To determine whether EGF receptor transactivation in TMOb osteoblasts involves the proteolytic generation of EGF receptor ligands, we employed the broad-spectrum matrix metalloprotease inhibitor, batimastat (47). As shown in Fig. 6A, pretreatment with maximally efficacious concentrations of batimastat significantly reduced, but did not abolish, PTH(1–34)-, PGF2α-, and LPA-stimulated ERK1/2 phosphorylation. The response to EGF was predictably unaffected, because direct application of EGF bypasses the requirement for proteolytic release of endogenous EGF receptor ligands. As shown in Fig. 6B, the responses to ionomycin and thapsigargin, but not to PMA, were also inhibited by batimastat. These data, which mirror the effects of tyrphostin AG1478, strongly suggest that proteolytic shedding of EGF receptor ligands, leading to EGF receptor transactivation, is the predominant mechanism of ERK1/2 activation in response to GPCR stimulation and intracellular calcium release in TMOb osteoblasts.

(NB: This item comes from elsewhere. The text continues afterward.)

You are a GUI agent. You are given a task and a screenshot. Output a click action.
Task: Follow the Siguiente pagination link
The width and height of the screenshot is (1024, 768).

PTH Receptors Expressed in COS-7 Cells Stimulate HB-EGF Proteolysis and EGF Receptor-Dependent Autocrine/Paracrine ERK1/2 Activation

To further characterize the molecular mechanisms underlying PTH receptor-mediated ERK activation, we employed a COS-7 cell model system in which the rat PTH receptor was transiently overexpressed. As shown in Fig. 7A, stimulation of PTH receptor-expressing COS-7 cells with either PTH(1–34) or EGF induced a rapid increase in tyrosine autophosphorylation of endogenous EGF receptors. PTH receptor-mediated EGF receptor phosphorylation and ERK1/2 activation were both sensitive to tyrphostin AG1478, duplicating the pattern observed in TMOb cells. To directly determine whether PTH receptor activation could stimulate the proteolysis of an EGF receptor ligand precursor, COS-7 cells were simultaneously transfected with plasmids encoding the rat PTH receptor and a modified HB-EGF containing both influenza virus hemagglutinin (HA) and myc epitopes. This epitope-tagged HB-EGF, which appears on immunoblots as a heterogeneous series of bands between approximately 18 and 30 kDa, carries the HA epitope within the extracellular HB-EGF moiety that is cleaved from the transmembrane domain upon proteolysis (51). As shown in Fig. 7B, stimulation with PTH(1–34) resulted in a time-dependent loss of HA epitope from the cell surface, consistent with the proteolytic degradation of HB-EGF in response to PTH receptor activation.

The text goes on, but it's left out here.